He sighed. He didn’t really have time for this, as his aim this morning had been to call on Sir Nicholas, and Miss Wetherby, of course, and settle the conditions of the betrothal. He’d already been made late thanks to his visit to Lady Raby. Things seemed to be conspiring to get in his way. But his conscience wouldn’t allow him to ignore this child. “No mother?”

“No.”

“No father?”

She shook her head.

An orphan. Another waif he could help. Damn Miss Wetherby and her family. What was more important? Settling a betrothal or saving a child from starvation on the streets? He should take the time to help this waif and the Wetherbys would have to put up with him being late. Her stick-like limbs wrung his heart, and her gray eyes, devoid of hope, didn’t help. He kept his voice as gentle as he could, despite his fury that a child so young could be left to fend for herself.
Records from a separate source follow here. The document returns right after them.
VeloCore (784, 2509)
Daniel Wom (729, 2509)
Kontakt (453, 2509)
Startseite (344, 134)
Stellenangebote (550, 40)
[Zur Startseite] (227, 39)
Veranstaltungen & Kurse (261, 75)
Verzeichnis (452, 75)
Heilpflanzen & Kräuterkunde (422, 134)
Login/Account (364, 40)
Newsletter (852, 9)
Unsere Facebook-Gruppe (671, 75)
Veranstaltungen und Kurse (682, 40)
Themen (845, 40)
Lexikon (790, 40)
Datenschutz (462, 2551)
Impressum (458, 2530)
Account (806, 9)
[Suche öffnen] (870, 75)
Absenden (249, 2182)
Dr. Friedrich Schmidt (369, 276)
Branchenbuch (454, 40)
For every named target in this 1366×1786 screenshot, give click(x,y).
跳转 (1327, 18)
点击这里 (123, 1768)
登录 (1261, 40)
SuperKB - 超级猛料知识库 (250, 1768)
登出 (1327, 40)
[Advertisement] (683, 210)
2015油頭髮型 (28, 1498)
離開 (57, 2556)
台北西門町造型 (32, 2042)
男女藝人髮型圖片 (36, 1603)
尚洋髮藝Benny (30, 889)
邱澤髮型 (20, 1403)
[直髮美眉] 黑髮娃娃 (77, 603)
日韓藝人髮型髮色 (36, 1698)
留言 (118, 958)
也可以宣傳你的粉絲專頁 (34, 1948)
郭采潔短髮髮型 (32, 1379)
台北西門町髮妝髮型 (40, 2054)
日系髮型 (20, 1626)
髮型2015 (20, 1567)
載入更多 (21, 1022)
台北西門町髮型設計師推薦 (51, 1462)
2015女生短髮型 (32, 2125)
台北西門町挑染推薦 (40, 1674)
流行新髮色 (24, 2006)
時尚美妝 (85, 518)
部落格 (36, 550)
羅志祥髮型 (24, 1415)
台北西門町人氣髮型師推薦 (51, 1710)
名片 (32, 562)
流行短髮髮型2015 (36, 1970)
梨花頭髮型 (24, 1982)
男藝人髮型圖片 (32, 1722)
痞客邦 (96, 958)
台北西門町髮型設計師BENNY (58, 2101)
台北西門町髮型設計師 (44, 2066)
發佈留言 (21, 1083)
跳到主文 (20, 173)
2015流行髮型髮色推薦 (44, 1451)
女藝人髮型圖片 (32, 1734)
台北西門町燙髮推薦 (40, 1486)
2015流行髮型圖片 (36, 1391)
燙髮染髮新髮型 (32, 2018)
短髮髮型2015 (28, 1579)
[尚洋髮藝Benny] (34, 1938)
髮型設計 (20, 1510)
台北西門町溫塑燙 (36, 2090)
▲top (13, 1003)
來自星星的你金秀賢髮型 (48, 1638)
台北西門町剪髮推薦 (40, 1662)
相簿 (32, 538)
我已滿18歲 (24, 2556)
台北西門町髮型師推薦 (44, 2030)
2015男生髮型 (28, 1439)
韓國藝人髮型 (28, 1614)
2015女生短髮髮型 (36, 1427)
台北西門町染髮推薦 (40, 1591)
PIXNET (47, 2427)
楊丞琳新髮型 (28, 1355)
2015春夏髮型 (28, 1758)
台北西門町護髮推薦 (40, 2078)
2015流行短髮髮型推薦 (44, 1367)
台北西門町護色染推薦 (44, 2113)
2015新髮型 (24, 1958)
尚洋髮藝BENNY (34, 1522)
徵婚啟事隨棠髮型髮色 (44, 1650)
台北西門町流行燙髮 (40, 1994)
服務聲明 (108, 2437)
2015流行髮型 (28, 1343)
But apart from the streets, what else was there for her other than the workhouse? “What’s your name, child?”

She sniffed and wiped her nose with the back of her hand. “Josie.”

“Just Josie? No surname?”

She shook her head. “I fink I had one once, but I don’t recommember rightly. No one calls me anyfin but Josie now.” She thought for a moment. “Or mostly jus’ ‘girl’, when they wants me.”

“Well, Josie, can you tell me where you sleep at nights, then? Does someone other than your mother take care of you? Perhaps an older sister?” Surely someone had her under their wing and he could class her as “looked after.” She could only be eight at the most, hardly any older than…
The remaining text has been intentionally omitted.